Emini Protestoları ve Türkiye’nin Konuyla İlişkilendirilmesi

Emini’nin ölümü sonrası patlak veren gösteriler süreç içerisinde İran’ın algısında “bölücü” bir nitelik kazanmış ve İran kamuoyu içinde Türkiye’ye yönelik tehdit algıları da yükselmeye başlamıştır. Her ne kadar KOMELA, PJAK gibi bölücü Kürt örgütler bizzat İçişleri Bakanı Ahmed Vahidi tarafından hedef gösterilmiş olsa da “Pantürkizm” meselesi de İran tarafından göz ardı edilmemektedir. Tahran Üniversitesinden siyaset bilimci Hamid Ahmedi yaptığı bir analizde; Azerbaycan’ı, Osmanlı elitleriyle Kafkas elitlerinin bir projesi olarak tanımlamaktadır ve süreci Türk Devletleri Teşkilatının kuruluşuna kadar getirmektedir. Dolayısıyla burada gelişecek her türlü “Pantürkist” hareket, Türkiye’yle ilişkilendirmeye açık durumdadır. Güney Kafkasya’daki gelişmelerle beraber yükselen tehdit algısı da bu perspektife eklendiğinde söz konusu mesele hiç olmadığı kadar istismara açık bir hâle gelmiştir. Geçtiğimiz günlerde bir grup İran Türkü tarafından kurulduğu deklare edilen Güney Azerbaycan Millî Meclisi ve bunun Ankara’da teşkil edilmiş olması, İran’da özellikle muhafazakâr çevrelerin tepkisine sebep olmuştur. Örneğin muhafazakâr cenaha yakınlığıyla bilinen MASAF Enstitüsü Başkanı Ali Ekber Raifipur, geçtiğimiz günlerde İran devlet televizyonunda yaptığı yorumlarda Güney Azerbaycan Millî Meclisi meselesine değinmiş, İran’da gerçekleşen toplumsal olaylarda açıkça Türkiye’yi hedef göstermiş ve gerçekleşen birçok olayı Türkiye ile ilişkilendirerek bunların arkasında Batılı ülkeler kadar Türkiye’nin de olduğunu söylemiştir. Türkiye’deki sanatçıların ve bazı STK’lerin olaylara destek vermesi de yine İran’da gündem olmuş ve Türkiye’nin hedef tahtasına konmasının sebeplerinden biri olmuştur. Bu konu söylemsel meselelerden öte sahada da çeşitli iddiaların gündeme gelmesiyle başka bir boyuta ulaşmıştır. Şöyle ki IRIB’ın yayımladığı ve Tebriz’de çekildiği anlaşılan bir görüntüde, Türk bayrağının bir suç aleti gibi yere serildiği ve sergilendiği görülmüştür. Keza çıkan haberlere göre ordu içerisinden bir grup subay, Türkçülük yaptıkları gerekçesiyle gözaltına alınmıştır. 2. Karabağ Savaşı’nın gerçekleştiği esnada ordu içerisinden bazı askerlerin bozkurt işaretiyle “tarafımız belli” mesajıyla Azerbaycan’a destek verdiği fotoğraflar da bu noktada anımsanmalıdır. Son olarak 16 yaşındaki Atilla Arfai’nin 21 Eylül’de gözaltına alındığı ve telefonunda Türkçe yazılar ile Atatürk fotoğrafı bulundurduğu için ağır işkenceler gördüğü iddiası gündeme gelmiştir.

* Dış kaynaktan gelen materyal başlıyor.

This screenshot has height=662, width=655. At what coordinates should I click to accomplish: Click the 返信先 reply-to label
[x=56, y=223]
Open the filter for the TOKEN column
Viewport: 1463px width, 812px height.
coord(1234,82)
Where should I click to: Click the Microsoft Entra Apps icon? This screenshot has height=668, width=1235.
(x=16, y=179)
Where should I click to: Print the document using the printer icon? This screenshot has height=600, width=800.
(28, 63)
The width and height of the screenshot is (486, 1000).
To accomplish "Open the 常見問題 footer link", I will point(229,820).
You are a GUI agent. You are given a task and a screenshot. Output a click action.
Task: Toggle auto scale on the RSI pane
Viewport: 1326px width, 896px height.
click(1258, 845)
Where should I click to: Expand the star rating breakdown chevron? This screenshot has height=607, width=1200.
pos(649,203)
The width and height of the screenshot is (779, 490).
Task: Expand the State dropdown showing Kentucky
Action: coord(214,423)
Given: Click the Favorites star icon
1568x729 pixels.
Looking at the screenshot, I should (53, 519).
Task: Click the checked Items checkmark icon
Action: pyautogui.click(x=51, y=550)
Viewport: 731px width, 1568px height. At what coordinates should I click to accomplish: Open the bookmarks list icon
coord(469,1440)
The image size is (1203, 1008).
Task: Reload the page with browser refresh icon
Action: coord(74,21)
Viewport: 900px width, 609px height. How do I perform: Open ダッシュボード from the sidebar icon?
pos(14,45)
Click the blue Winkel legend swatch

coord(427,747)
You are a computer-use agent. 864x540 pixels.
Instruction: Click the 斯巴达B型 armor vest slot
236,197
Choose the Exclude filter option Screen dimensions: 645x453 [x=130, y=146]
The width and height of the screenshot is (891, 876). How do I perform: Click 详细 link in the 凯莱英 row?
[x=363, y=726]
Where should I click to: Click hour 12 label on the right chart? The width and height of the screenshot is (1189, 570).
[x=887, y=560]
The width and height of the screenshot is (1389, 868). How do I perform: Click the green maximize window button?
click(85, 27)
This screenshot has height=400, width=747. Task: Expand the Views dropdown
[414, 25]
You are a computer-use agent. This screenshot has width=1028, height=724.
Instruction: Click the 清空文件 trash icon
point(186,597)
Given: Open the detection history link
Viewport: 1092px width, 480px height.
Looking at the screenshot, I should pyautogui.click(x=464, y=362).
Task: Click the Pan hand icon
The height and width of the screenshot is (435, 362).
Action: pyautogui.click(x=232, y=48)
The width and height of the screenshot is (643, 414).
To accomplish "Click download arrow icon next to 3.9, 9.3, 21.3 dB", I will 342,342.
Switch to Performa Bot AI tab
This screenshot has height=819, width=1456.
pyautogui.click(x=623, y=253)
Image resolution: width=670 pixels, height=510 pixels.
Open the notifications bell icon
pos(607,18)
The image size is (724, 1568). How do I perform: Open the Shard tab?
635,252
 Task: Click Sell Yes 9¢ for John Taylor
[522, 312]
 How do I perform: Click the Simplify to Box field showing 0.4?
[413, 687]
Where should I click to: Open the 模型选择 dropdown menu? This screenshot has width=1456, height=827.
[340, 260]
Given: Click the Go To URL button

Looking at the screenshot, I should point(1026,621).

DMO’ya yakın bir Telegram kanalından ise Türkiye; İran’ın kuzeybatı illerindeki gençleri küstahça kışkırtmakla, İranlı teröristleri ülkesinde barındırarak destek vermekle suçlanmış ve İranlıların Türkiye’ye gitmeyerek bir çeşit ambargo koyması gerektiği, Türkiye’nin İran’a yönelik terörü İranlılardan elde ettiği parayla finanse ettiğine yönelik ithamlarda bulunulmuştur. Gönderinin sonunda ise “İran halkı, Türkiye'ye her yolculuğundan önce burada yaptığı her bir liralık alışverişinin, her gece İran'ın yok oluşunu arzulayarak yastığa başını koyan teröristlerin bütçesine katkı sağlamak anlamına geldiğini düşünürse iyi olur.” denmektedir.

Sonuç

İran, Devrim’den bu yana kimlik açısından Türkiye’yi “öteki” olarak konumlandırmakta ve yıllardır Türkiye’nin, Batı ülkeleri ve İsrail’le olan ilişkileri üzerinden inişli çıkışlı olsa da rahatsızlığını dile getirmektedir. Dolayısıyla Türkiye karşıtı söylemler, İran kamuoyu için yeni bir durum değildir. 2. Karabağ Savaşı sonrası değişen dengelerle birlikte bu rahatsızlığın kademeli olarak yükselmeye başladığı ve boyut değiştirdiği görülmektedir. Ancak yine de İran tarafında Türkiye’ye karşı açıkça bir cephe alma söz konusu değildir. Türkiye aleyhine çıkan yorumlar ve analizler doğrudan devletin zirvesinden değil; daha düşük kademelerden gelmektedir. Bu söylemsel düzeyde ilerleyen tavrın, gelecekte değişme ihtimali olmasa da İranlı analistlerin yazılarında ve söylemlerinde Türkiye’yi; NATO, ABD, İsrail ve Suudi Arabistan’ın yanında İran’ı bölmek isteyen bir “dış mihrak” olarak konumlandırmaları dikkate alınması gereken bir husustur.